F-f.fr : Quelle place accordez-vous aux aidants ?

N. R : On ne peut pas faire de réhabilitation sans inclure les familles. Mais il faut leur expliquer comment ça fonctionne et les aider ensuite. Car ce qui ferme beaucoup de portes et qui s’installe de façon insidieuse, c’est ce que j’appelle l’accomodation. Tout ce que les aidants mettent en place pour faciliter la vie et apaiser la souffrance de la personne. Par empathie, bienveillance et inquiétude, évidemment.
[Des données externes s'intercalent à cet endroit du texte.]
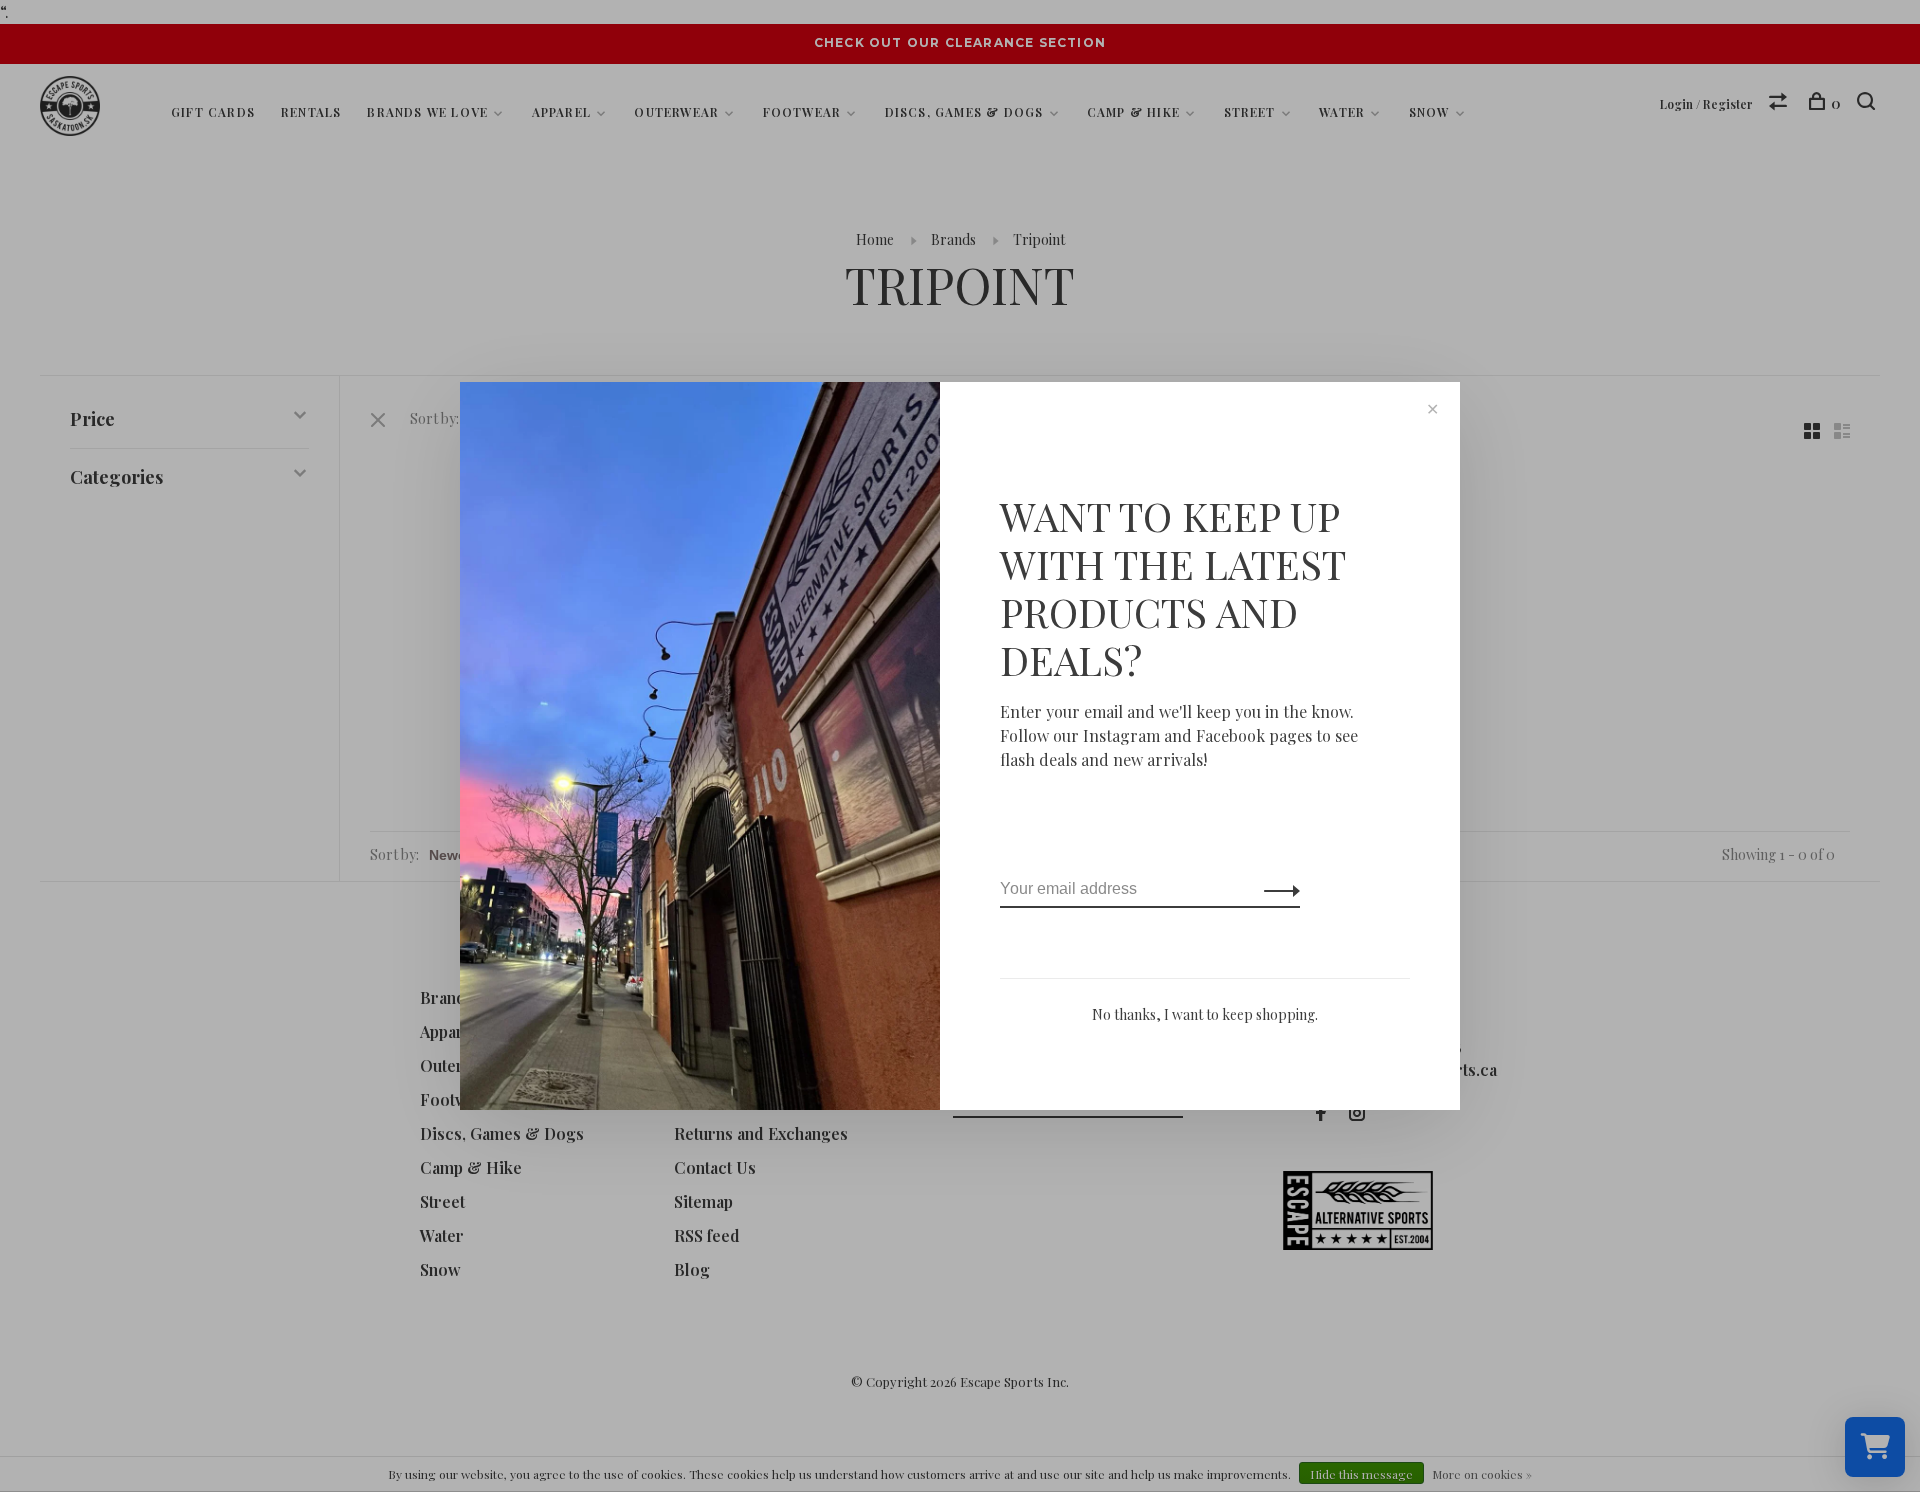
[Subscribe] (1276, 889)
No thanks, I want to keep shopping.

Mais protéger de la vie n’est pas protéger de la maladie. Le case manager a un rôle important là, car il doit toujours avoir un coup d’avance. Voir en quoi ce qui est mis en place pourra se retourner plus tard contre l’usager et nuire à son autonomie.

Aucune maladie ne fait perdre son bon sens

F-f.fr : Comment améliorer la situation ?

N. R : En cessant la stigmatisation et, surtout, en facilitant l’accès aux soins. Je reste persuadé qu’aucune maladie ne fait perdre son bon sens. Pour frapper à la porte d’un service, il faut la plupart du temps être adressé par un psychiatre. On perd beaucoup de gens avec cette organisation infantilisante et paternaliste. Personne ne se soigne pour se soigner. On se soigne pour reprendre le cours de sa vie, tout simplement. Malheureusement, beaucoup de psychiatres pensent encore que faire de la réhabilitation, c’est du gadget.

* Soyez réhab : Guide pratique de réhabilitation psychosociale, Nicolas Rainteau, éditions Elsevier Masson, 25 €.